== What to work on ==
Look for "The width and height of the screenshot is (1459, 757)." in the entries below. Write out that line and all later lines exactly, ending with the final one.

== Data for review ==

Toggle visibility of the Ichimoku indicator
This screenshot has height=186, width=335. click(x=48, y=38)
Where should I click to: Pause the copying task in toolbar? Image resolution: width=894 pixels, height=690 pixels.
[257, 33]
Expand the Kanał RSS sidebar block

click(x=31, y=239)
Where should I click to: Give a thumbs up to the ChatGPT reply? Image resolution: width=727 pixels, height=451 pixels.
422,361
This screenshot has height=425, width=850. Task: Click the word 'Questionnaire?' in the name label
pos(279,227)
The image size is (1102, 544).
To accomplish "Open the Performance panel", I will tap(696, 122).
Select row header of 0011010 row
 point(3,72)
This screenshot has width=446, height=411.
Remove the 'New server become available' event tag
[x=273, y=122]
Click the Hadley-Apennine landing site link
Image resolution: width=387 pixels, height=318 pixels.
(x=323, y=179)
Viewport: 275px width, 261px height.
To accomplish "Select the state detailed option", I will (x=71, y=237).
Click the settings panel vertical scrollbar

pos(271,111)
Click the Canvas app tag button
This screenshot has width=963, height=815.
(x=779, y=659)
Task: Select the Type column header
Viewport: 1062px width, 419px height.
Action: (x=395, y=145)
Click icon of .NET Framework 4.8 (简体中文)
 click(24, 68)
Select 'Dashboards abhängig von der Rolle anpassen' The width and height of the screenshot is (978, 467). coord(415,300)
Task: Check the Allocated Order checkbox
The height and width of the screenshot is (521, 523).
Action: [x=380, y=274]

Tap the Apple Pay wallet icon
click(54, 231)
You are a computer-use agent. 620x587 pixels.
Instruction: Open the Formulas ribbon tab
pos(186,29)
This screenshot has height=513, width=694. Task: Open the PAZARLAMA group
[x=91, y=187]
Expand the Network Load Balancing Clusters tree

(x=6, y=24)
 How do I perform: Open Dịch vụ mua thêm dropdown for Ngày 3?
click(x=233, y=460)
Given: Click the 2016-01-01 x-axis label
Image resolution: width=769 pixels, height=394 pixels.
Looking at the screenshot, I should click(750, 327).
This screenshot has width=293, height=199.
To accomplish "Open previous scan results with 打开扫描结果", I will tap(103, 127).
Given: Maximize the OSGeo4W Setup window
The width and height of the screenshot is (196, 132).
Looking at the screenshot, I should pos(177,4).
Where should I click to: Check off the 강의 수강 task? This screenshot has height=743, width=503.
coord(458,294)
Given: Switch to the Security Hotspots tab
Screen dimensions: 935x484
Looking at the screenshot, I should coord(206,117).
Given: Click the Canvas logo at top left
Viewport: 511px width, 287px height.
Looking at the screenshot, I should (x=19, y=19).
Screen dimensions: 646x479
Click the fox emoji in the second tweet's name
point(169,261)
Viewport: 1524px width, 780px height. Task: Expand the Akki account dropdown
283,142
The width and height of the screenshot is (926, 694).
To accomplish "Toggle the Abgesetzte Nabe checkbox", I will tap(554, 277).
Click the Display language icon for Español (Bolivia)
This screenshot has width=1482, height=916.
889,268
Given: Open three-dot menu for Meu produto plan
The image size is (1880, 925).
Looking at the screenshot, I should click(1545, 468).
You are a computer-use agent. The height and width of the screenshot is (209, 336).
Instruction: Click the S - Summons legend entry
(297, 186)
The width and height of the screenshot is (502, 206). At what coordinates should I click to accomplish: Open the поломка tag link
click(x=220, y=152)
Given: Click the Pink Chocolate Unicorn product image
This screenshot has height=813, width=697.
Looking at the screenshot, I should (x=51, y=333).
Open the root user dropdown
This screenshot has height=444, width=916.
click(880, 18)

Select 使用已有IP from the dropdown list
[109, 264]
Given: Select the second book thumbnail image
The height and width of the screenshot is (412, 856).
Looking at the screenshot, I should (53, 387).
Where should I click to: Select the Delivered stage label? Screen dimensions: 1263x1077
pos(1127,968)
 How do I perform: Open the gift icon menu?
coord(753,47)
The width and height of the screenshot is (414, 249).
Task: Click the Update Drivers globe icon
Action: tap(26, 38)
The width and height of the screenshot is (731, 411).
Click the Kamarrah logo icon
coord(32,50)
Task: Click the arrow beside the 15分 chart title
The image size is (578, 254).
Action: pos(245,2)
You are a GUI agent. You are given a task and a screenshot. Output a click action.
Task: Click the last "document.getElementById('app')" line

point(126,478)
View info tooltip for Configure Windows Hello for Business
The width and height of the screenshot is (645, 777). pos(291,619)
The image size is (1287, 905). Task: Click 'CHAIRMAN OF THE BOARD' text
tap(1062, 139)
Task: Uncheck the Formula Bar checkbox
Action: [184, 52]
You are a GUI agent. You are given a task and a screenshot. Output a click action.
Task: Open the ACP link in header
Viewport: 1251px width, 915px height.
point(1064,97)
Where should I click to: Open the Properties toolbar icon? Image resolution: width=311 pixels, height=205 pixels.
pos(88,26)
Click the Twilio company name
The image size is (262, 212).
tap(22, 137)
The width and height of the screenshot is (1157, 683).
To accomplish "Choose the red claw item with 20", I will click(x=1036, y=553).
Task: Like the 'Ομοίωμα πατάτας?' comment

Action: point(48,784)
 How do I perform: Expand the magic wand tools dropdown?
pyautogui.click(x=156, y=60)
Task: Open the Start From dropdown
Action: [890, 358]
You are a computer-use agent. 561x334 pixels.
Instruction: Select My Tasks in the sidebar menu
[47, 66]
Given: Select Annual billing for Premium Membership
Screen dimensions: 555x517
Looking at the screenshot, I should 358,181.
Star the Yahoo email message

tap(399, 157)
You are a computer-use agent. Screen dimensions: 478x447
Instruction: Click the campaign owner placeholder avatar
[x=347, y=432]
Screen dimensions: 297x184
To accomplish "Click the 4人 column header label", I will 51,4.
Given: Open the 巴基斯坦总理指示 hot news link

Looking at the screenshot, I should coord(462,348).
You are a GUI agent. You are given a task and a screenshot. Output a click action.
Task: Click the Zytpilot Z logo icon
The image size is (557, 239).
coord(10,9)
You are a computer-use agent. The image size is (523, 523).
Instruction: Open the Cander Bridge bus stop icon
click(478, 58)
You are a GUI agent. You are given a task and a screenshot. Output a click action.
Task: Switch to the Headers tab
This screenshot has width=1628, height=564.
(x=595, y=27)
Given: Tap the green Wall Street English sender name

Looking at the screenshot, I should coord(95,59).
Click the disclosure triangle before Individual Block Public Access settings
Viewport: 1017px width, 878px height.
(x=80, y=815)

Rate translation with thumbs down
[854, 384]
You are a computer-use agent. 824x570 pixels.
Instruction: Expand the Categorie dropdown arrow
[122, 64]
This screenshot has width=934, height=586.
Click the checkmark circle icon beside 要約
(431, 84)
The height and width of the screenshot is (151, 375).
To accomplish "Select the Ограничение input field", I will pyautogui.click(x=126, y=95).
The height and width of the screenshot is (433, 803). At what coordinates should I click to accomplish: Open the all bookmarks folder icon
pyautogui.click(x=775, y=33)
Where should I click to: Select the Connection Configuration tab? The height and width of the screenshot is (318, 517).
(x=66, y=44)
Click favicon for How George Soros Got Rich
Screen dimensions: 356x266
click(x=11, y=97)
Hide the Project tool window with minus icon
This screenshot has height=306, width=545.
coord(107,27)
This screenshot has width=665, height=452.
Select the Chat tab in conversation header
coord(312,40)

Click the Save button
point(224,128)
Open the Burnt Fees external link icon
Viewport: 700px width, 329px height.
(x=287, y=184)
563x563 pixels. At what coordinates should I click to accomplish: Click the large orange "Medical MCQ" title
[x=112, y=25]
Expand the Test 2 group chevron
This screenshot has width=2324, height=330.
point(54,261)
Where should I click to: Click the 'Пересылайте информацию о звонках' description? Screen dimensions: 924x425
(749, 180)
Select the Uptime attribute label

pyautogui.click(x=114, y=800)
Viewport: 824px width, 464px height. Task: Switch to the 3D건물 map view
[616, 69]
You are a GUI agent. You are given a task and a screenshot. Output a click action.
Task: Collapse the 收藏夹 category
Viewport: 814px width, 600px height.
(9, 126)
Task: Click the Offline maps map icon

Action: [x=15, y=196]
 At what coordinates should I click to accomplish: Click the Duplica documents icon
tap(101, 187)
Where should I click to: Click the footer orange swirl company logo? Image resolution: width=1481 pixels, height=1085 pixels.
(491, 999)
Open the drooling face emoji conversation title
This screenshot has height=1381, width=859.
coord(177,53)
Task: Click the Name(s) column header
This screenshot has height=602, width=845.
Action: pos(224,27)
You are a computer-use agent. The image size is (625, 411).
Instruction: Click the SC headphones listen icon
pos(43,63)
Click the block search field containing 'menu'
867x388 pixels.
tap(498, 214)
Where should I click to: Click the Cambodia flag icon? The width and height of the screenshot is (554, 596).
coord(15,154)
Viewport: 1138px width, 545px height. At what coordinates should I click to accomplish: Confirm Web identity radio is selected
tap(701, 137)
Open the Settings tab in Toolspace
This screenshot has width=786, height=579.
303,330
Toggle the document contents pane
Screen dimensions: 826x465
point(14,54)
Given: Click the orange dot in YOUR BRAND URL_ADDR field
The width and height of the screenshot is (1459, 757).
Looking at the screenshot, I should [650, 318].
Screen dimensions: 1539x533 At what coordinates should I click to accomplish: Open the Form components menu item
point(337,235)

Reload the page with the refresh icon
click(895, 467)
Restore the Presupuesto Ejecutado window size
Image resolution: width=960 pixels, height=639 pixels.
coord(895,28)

== Solution for this task ==
The width and height of the screenshot is (1459, 757).
Looking at the screenshot, I should [650, 318].
Screen dimensions: 1539x533 At what coordinates should I click to accomplish: Open the Form components menu item
point(337,235)

Reload the page with the refresh icon
click(895, 467)
Restore the Presupuesto Ejecutado window size
Image resolution: width=960 pixels, height=639 pixels.
coord(895,28)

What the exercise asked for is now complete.